Park’s future still in doubt

ST. CLAIRSVILLE – The future of Memorial Park remains to be decided after a proposed new quarter mill operating levy failed on the ballot this past Election Day. It was noted in a prior article that the park’s operating funds are depleted and the facility faced the real possibility of permanently closing its gates.

“Closing the park is not something anybody wants to do,” said Eric Costine, member of the park board.

He said the board met last week to look at options in the wake of the failed levy.

Costine noted that one possibility is including another levy on the spring ballot this March. However, they are reluctant to incur the cost of placing the matter on the ballot if no other issues are included.

Costine said that the board hopes to reach out to residents and better describe the park’s financial situation.

“The local government money we get through the county over the last eight to 10 years have continued to be cut,” he said, adding that in 2005 the park received close to $35,000 while next year less than $9,000 is expected.

“The park always has operated on a thin budget. We never had much play in funds,” Costine said, added that last year insurance money for wind damage kept the park from a short fall.

He said a $10,000 short fall of was predicted for this year. The board had hoped to bridge the gap. He added that while the park brings in revenue, it is insufficient to meet the demand.

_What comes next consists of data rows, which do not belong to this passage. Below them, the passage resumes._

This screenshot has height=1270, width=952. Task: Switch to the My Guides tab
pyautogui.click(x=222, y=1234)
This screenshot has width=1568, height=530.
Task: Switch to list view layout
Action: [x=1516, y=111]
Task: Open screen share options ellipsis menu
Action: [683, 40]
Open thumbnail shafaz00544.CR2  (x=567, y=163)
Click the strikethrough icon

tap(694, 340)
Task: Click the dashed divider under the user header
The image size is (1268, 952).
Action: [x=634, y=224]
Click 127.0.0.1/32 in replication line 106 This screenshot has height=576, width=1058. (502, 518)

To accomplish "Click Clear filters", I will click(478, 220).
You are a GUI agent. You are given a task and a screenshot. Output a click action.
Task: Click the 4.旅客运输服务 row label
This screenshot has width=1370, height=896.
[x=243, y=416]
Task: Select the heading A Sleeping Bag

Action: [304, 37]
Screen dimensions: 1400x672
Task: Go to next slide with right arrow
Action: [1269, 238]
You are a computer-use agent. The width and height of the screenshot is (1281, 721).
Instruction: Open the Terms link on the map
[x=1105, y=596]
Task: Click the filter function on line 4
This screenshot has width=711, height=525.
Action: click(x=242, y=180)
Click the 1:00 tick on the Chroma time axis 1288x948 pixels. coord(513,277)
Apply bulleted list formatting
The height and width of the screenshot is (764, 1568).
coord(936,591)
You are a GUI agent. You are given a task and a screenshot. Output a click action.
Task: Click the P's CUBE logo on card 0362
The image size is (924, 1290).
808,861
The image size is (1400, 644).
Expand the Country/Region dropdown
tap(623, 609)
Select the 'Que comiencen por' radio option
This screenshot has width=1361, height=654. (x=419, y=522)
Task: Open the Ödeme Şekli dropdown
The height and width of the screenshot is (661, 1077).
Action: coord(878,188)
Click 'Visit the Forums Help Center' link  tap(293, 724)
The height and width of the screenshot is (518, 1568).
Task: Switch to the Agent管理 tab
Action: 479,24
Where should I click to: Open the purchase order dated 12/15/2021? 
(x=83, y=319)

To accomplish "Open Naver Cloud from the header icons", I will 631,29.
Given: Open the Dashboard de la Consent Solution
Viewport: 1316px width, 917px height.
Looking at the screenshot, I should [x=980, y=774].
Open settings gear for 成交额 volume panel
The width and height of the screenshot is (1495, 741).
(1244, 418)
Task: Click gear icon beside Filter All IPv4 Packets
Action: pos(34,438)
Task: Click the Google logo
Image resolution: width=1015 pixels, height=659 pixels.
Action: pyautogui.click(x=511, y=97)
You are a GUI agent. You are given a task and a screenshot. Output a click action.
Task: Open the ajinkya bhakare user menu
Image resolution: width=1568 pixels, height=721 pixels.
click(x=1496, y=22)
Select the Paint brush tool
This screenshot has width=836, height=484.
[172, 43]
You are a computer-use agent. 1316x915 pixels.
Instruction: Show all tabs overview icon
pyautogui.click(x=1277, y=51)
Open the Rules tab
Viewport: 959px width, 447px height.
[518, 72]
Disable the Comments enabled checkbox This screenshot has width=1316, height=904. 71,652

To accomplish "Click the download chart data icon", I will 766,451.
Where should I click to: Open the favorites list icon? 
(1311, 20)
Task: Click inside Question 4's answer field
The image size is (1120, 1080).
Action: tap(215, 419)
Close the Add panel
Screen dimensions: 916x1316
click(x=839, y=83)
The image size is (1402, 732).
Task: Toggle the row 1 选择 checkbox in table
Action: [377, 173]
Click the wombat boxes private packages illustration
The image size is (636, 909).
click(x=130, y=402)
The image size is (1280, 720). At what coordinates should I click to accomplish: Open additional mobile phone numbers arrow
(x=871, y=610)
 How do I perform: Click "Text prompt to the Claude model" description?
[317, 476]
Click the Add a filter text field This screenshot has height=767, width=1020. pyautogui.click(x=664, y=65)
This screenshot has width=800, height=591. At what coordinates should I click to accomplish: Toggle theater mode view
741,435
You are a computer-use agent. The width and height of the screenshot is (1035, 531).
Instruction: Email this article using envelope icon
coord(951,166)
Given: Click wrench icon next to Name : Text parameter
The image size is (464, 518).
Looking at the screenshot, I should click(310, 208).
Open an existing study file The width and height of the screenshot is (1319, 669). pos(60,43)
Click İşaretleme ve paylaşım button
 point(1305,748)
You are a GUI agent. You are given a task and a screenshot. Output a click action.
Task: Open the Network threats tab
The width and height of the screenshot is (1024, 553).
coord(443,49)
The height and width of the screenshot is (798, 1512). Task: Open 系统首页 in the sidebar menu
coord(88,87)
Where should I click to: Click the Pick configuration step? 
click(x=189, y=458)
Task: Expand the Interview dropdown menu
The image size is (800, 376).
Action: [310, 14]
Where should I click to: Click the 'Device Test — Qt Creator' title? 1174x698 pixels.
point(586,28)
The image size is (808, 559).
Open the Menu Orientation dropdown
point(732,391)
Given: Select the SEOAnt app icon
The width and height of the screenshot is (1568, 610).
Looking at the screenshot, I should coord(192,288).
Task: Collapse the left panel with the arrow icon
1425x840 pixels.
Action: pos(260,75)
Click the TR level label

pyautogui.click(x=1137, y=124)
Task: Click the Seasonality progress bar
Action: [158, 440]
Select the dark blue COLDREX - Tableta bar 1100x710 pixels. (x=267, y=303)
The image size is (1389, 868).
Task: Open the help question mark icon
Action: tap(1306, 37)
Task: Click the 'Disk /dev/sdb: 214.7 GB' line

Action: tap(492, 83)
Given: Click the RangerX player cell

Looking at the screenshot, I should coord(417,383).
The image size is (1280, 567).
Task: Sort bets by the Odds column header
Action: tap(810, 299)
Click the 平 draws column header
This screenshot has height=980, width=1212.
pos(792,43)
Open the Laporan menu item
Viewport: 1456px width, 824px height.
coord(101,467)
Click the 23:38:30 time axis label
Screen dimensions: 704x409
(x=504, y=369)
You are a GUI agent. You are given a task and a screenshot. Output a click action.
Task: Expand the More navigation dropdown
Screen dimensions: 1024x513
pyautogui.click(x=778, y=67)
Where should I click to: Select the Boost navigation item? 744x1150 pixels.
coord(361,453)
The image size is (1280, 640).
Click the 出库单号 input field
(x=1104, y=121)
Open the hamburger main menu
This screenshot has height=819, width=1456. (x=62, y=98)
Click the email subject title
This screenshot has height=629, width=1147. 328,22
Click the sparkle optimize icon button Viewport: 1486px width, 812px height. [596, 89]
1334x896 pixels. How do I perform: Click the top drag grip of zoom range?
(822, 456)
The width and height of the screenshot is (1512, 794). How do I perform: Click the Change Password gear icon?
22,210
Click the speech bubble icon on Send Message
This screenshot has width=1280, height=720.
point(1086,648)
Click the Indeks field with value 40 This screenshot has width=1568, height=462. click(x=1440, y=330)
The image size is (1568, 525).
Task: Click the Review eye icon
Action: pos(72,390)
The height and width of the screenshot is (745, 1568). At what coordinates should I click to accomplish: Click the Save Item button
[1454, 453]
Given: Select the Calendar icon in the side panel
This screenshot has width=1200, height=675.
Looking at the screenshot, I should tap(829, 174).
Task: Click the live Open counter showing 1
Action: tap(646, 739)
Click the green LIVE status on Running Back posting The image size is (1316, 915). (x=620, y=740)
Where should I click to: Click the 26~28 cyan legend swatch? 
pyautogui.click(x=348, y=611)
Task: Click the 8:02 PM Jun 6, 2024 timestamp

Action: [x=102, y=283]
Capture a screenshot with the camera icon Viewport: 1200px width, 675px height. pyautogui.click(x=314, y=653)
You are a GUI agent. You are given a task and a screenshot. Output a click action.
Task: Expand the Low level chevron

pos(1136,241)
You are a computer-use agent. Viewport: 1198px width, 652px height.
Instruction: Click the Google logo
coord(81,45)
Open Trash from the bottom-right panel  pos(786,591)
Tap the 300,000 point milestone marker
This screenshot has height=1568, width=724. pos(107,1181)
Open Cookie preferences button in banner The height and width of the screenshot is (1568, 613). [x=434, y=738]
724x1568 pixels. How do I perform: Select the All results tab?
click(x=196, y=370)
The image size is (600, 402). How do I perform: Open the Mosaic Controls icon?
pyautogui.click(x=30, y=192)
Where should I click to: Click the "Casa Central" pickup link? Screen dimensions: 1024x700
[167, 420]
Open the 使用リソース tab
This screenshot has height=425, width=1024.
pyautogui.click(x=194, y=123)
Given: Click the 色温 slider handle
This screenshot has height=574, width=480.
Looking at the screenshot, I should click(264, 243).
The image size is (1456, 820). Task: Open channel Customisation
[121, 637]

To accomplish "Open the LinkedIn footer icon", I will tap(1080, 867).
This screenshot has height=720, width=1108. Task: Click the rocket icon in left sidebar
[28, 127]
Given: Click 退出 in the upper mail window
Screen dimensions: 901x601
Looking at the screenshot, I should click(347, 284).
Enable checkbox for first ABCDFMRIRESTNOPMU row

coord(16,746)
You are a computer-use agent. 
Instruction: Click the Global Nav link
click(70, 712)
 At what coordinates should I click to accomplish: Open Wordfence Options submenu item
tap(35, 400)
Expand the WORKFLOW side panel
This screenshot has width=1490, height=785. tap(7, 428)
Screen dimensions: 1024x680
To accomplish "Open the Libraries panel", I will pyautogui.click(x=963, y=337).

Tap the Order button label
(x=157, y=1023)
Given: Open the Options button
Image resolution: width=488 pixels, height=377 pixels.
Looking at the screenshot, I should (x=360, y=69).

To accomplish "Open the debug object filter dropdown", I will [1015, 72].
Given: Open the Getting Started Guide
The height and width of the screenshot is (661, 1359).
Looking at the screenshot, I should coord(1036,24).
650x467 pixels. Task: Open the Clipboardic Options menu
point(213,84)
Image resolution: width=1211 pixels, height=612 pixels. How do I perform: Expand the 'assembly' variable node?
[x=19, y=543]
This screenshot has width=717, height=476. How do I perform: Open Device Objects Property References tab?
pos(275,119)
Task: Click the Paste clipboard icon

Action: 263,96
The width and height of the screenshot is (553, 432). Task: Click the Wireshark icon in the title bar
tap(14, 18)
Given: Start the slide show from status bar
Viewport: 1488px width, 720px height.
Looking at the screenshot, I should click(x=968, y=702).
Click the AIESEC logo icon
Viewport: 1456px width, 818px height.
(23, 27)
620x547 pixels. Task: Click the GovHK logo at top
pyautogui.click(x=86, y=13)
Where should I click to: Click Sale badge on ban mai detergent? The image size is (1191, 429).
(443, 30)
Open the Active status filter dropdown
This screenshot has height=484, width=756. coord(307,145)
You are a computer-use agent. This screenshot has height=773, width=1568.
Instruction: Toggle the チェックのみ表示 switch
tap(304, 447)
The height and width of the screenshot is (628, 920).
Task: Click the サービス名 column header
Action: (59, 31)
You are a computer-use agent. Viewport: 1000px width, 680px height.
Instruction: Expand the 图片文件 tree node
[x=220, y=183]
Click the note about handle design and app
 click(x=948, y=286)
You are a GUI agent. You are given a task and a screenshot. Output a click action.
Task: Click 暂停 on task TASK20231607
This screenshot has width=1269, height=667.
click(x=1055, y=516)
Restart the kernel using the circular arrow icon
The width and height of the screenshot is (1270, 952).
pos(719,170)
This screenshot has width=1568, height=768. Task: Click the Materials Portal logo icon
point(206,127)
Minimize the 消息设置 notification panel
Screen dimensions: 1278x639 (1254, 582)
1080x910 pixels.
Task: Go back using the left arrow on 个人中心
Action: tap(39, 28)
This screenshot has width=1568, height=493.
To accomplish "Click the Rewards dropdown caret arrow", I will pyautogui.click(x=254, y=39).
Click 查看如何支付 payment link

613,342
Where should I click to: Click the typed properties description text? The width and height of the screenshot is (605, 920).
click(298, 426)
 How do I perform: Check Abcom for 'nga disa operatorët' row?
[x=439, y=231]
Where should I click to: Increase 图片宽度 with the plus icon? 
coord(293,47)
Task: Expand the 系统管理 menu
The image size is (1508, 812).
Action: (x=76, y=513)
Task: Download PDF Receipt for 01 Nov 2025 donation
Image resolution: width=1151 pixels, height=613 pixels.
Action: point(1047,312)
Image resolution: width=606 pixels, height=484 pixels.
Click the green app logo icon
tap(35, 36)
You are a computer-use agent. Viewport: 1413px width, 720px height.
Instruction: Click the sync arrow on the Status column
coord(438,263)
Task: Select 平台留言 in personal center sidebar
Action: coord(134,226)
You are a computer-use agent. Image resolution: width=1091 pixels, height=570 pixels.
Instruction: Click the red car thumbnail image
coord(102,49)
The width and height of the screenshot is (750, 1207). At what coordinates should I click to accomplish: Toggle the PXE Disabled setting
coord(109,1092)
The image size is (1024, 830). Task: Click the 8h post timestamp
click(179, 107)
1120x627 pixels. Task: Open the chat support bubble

He added that revenues revenue is $60-$80,000 yearly. If the budget requires $90,000 the park could only generate $80,000.

Recently, the park has seen improvements to infrastructure including new pool liner, a pump, and a slide. However, these were funded by a capital improvement levy that cannot be spent on needs such as lifeguards, grass cutting and other maintenance.

The entire community uses the park for a variety of activities from dog walking to community gatherings, year-round. The park is a source of recreation and relaxation for residents from students through to senior citizens. The park employs close to a dozen local students as lifeguards part time, as well as two groundskeepers.

The park is owned and operated by the St. Clairsville/Richland Township Memorial Park District, not by St. Clairsville or Richland Township. The facility receives funds from neither.

Costine said the board will hold further meetings. There is no immediate plan to close the park. The normal opening day for the park is Memorial Day weekend at the end of May.

“We want this park to remain open,” he said.